Phase 3: Pilot-Test and Revise the Design. Generally, it is necessary to conduct some preliminary research to demonstrate feasibility and work out methodologic details before writing the grant proposal. Data collection instruments may have to be identified or developed, and some statistical analysis should be done.
Phase 4: Write and Submit the Grant Proposal. Preparing a grant proposal requires time for writing, obtaining institutional review board approval, realistic budgeting, consultation, and revision. These efforts may not achieve the desired goal of funding, however; only 20% of NIH submissions receive funding on the first submission.
The Research Process After the Receipt of Grant Funding
Phase 5: Recruit the Practice Sites, Clinicians, and Patients. The larger, more complex, and more intrusive the research project, the more difficult this stage of operation is. The expenses of this phase have recently been described25-27 and quantified.28
Phase 6: Train the Researchers, Clinicians, and Staff. It may prove necessary to provide training for the personnel involved in the project. They may include research project staff, clinicians, and clinical staff at multiple or remote sites.
Phase 7: Collect the Data.
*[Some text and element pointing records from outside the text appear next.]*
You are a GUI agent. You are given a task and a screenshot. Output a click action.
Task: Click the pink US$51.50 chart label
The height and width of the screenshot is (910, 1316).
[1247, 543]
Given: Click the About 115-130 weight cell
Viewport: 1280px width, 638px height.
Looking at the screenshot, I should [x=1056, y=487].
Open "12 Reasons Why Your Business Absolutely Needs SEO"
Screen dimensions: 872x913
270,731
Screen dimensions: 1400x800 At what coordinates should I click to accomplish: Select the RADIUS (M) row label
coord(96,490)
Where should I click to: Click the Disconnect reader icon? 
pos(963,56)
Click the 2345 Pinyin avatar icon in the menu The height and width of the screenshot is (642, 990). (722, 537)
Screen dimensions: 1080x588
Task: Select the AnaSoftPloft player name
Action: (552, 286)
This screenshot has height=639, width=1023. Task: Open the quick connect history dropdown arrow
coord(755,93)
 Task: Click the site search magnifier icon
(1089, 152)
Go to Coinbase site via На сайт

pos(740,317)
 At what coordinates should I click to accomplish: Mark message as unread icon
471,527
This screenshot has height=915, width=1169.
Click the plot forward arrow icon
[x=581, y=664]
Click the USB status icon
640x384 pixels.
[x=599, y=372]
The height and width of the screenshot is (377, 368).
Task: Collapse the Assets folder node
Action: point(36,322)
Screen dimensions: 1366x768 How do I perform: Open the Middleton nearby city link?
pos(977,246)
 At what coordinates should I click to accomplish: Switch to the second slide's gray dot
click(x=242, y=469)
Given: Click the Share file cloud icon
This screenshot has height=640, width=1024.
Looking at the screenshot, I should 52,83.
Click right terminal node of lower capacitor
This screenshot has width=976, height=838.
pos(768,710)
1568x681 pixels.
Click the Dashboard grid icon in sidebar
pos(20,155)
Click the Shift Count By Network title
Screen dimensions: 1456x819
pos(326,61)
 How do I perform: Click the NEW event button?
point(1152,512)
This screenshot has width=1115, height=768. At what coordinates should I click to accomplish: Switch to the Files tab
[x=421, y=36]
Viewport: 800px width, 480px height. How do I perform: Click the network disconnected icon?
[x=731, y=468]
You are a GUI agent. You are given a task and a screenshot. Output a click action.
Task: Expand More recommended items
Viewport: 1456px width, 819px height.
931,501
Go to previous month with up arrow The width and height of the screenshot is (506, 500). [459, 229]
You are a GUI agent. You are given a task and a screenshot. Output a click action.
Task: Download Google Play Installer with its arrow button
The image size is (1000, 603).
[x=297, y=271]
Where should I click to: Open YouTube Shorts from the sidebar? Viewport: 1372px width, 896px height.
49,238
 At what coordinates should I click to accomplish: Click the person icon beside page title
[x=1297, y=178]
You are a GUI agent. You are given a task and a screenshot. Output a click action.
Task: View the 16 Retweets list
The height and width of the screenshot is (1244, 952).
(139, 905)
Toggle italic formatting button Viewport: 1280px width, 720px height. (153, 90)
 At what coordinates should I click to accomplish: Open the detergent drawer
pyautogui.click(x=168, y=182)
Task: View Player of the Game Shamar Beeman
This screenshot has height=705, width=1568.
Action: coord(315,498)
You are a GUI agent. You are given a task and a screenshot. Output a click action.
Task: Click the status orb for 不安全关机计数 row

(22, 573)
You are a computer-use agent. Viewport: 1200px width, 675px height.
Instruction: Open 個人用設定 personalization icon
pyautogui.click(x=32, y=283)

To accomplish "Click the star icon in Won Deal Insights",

Data need to be collected at several steps along the way. If the trial is an interventional trial, pre- and postintervention data will be needed. Other types of research will require the tracking of patients over time. Data about physician-patient interactions may be difficult to collect, often requiring intensive qualitative methods.
Phase 8: Intervention. Conducting the intervention will require clinician and patient time, staff time, materials, travel, and communication costs.
Phase 9: Data Entry and Analysis. Database design and management and data entry are required. Data analysis is needed.
Phase 10: Disseminate Results. The dissemination of study results must include feedback to practices, the preparation of grant reports, publication, and presentations. In addition, primary care research projects should include arrangements for the translation of the research results into practice.
The costs related to each phase of operation must be funded (directly or indirectly) by one or more of 3 sources: (1) the academic or network infrastructure; (2) the practice site infrastructure, including the physician and patient; and (3) an extramural funding source.
The proportion of costs incurred by the various organizations or the extramural funding source will vary over time for any project. There is considerable overlap in how the costs of the various phases of research are distributed among the 3 types of sources. However, any extramural funding source will help support the research costs only in phase 5 and beyond.
We have outlined the phases of research in a way that allows for some itemization of project expenses. The importance of the development and maintenance of a robust and well-funded support infrastructure is demonstrated by the fact that all activities up to and including those in phase 4 are performed before receiving grant funding.
The limitations of this work include the lack of external validation of our model. Nonetheless, the basic outline provides one way to look at the costs of initiating and conducting research projects. We encourage other researchers to build on these ideas. In future work we intend to attach costs to the phases and activities outlined in this paper.
We hope that we have articulated the need for capital investment in the primary care research process, with special attention to practice-based research. This investment, which has paid great dividends in other areas of medicine, will help primary care investigators meet the challenge of developing a robust research enterprise. Such an investment will help us to ensure that the questions asked are important ones for primary care clinicians and that the answers will ultimately pay dividends in the health of our population in the same way research in other areas of medicine has.